Lors du développement d’un médicament ou d’une nouvelle méthode de soins, différentes phases se succèdent. Proche de la fin du développement, se trouvent les essais cliniques, c’est-à-dire les essais sur les humains. Au niveau européen, ils font l’objet d’un encadrement important, pour lequel des simplifications arrivent… À quels niveaux ?

Essais cliniques : vers plus de dématérialisation

Les essais cliniques, qui font partie des dernières étapes du développement des produits médicaux, permettent d’effectuer des tests sur les êtres humains.

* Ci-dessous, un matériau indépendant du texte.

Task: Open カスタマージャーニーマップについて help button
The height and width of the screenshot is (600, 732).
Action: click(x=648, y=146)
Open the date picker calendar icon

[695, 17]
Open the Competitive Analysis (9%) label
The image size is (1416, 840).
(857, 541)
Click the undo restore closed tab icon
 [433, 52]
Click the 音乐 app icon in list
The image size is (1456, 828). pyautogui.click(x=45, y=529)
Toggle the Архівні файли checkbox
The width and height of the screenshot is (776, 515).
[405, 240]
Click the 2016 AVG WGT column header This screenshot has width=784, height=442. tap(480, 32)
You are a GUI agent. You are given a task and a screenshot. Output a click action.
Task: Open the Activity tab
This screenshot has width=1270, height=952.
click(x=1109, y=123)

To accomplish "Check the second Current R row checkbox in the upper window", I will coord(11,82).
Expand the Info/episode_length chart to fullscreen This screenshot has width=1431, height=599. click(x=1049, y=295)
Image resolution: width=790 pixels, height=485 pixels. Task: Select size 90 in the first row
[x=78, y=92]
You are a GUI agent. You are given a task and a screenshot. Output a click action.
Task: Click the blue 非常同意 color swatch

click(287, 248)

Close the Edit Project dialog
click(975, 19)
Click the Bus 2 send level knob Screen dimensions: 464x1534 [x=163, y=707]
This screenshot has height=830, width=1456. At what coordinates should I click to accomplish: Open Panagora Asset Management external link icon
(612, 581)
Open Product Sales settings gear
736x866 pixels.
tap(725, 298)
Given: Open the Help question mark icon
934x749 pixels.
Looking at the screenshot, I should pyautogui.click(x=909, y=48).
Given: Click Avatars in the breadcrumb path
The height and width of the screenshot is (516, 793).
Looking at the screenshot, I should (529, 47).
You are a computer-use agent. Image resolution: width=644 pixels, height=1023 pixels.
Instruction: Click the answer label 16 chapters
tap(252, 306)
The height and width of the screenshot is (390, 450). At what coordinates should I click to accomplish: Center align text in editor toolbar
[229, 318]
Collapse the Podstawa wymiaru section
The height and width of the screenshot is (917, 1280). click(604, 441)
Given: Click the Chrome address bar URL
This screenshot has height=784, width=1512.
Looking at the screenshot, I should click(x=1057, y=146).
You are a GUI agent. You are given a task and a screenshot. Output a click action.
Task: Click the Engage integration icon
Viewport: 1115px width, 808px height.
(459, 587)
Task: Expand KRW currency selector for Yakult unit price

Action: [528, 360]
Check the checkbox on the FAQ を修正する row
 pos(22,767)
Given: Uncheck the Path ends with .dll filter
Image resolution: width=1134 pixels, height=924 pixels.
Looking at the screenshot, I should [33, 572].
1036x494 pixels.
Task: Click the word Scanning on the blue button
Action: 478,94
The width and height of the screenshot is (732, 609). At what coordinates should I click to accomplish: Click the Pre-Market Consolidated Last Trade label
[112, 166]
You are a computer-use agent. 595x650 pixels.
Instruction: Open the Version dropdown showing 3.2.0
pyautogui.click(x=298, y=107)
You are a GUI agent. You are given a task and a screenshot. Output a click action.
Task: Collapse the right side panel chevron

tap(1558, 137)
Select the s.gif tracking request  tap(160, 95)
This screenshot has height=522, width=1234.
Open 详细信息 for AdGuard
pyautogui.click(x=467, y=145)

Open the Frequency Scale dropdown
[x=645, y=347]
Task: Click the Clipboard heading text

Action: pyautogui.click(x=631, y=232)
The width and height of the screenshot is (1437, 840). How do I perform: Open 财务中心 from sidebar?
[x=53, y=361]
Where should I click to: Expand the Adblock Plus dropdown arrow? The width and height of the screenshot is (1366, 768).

De ce fait, leur contrôle et leur suivi sont nécessairement très réglementés et plusieurs obligations déclaratives pèsent sur les professionnels procédant à ces essais.

Dès le 22 mai 2023, certaines de ces obligations seront simplifiées.

Prenons l’exemple de la survenance d’effets indésirables graves et inattendus (EIGI) : tout d’abord, les professionnels concernés ne pourront satisfaire à leur obligation de déclaration auprès de l’agence européenne Eudravigilance qu’au moyen d’une déclaration électronique.

De plus, hormis les cas d’essais impliquant des volontaires sains en France, la déclaration des EIGI à l’agence nationale de sécurité du médicament et des produits de santé (ANSM) est supprimée.

Enfin, un formulaire de déclaration électronique est également mis en place pour les rapports annuels de sécurité (RAS).